THE EISENHOWER MATRIX
Defining the urgency and importance of specific features is very helpful especially during the prototyping and scheduling further steps of development. Very often founders imagine some functionalities as the most attractive and realize that they are not the necessities for the first users. Postponed implementation will not only make the process more cost-effective but also allow the founder, the analyst and the dev team to focus on the necessities.
Eisenhower's Matrix helps to answer one of the most important questions of every founder: if you’d be short of cash, which functionality you’d exclude first? Distinguishing might be difficult, but there are few solutions to achieve that goal. One of them is the Cartesian Questions. Answering them will help us realize the consequences of picking one of another path of development.
The questions are:
- What would happen if you do?
- What would happen if you don’t?
- What wouldn’t happen if you do?
- What wouldn’t happen if you don’t?
Answering the Cartesian questions displays the business, budget and technology-related issues. The answers demonstrate the real reasons, obstacles, and needs appearing during the product discovery.

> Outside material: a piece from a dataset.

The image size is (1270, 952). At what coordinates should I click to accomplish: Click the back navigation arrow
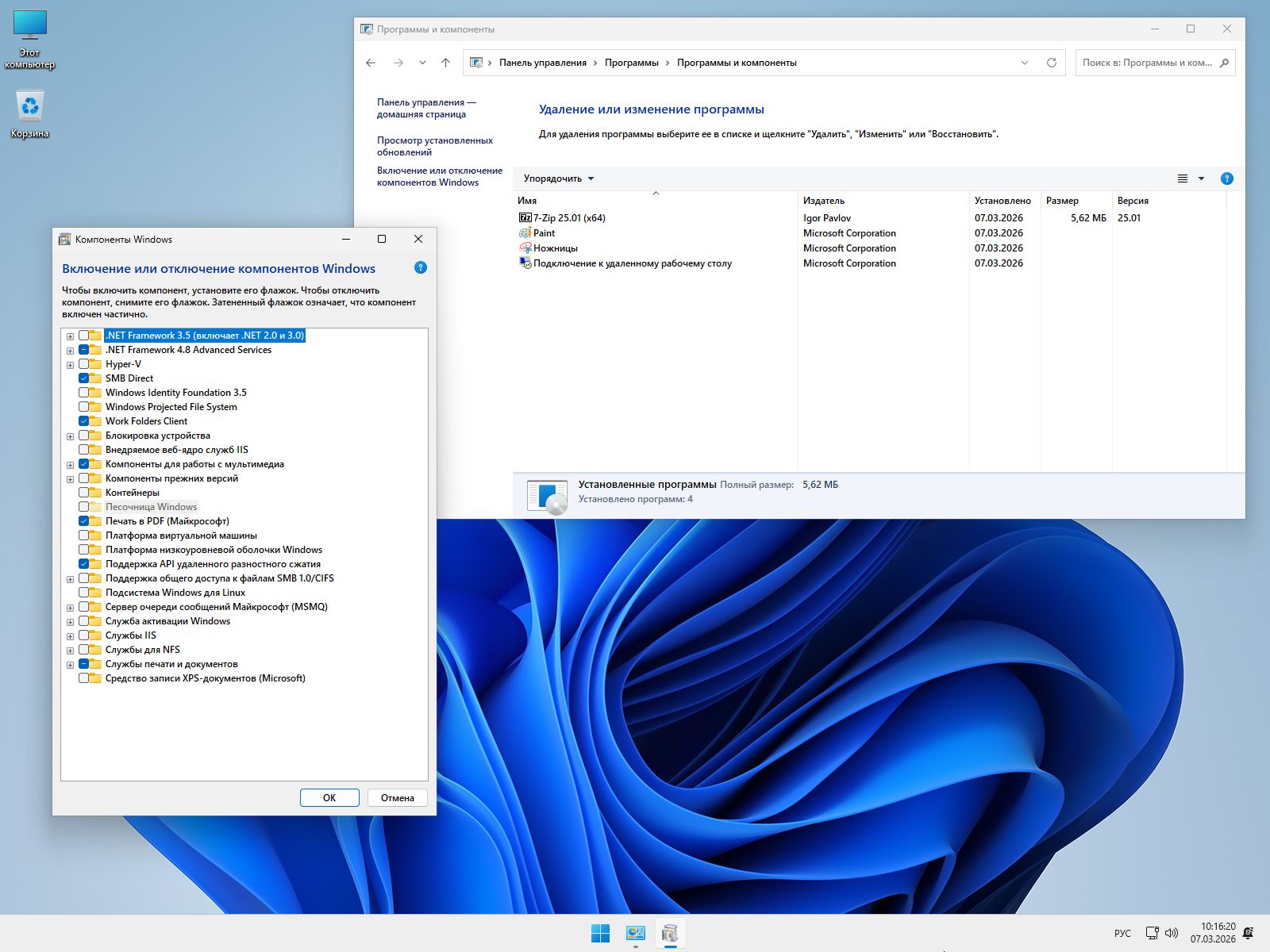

Gathering requirements in a nutshell
Product discovery is a part of a complex design process, tackling a variety of aspects such as technology, finances, business environment. In many cases, plot twists show up and even most down to earth visions require validation. Another aspect is the possibly clear explanation of the goals of the project. The experienced business analyst must possess the knowledge and acumen to as the right questions. However, I strongly recommend founders to ask the questions themselves before looking for the team that will be turning vision into reality.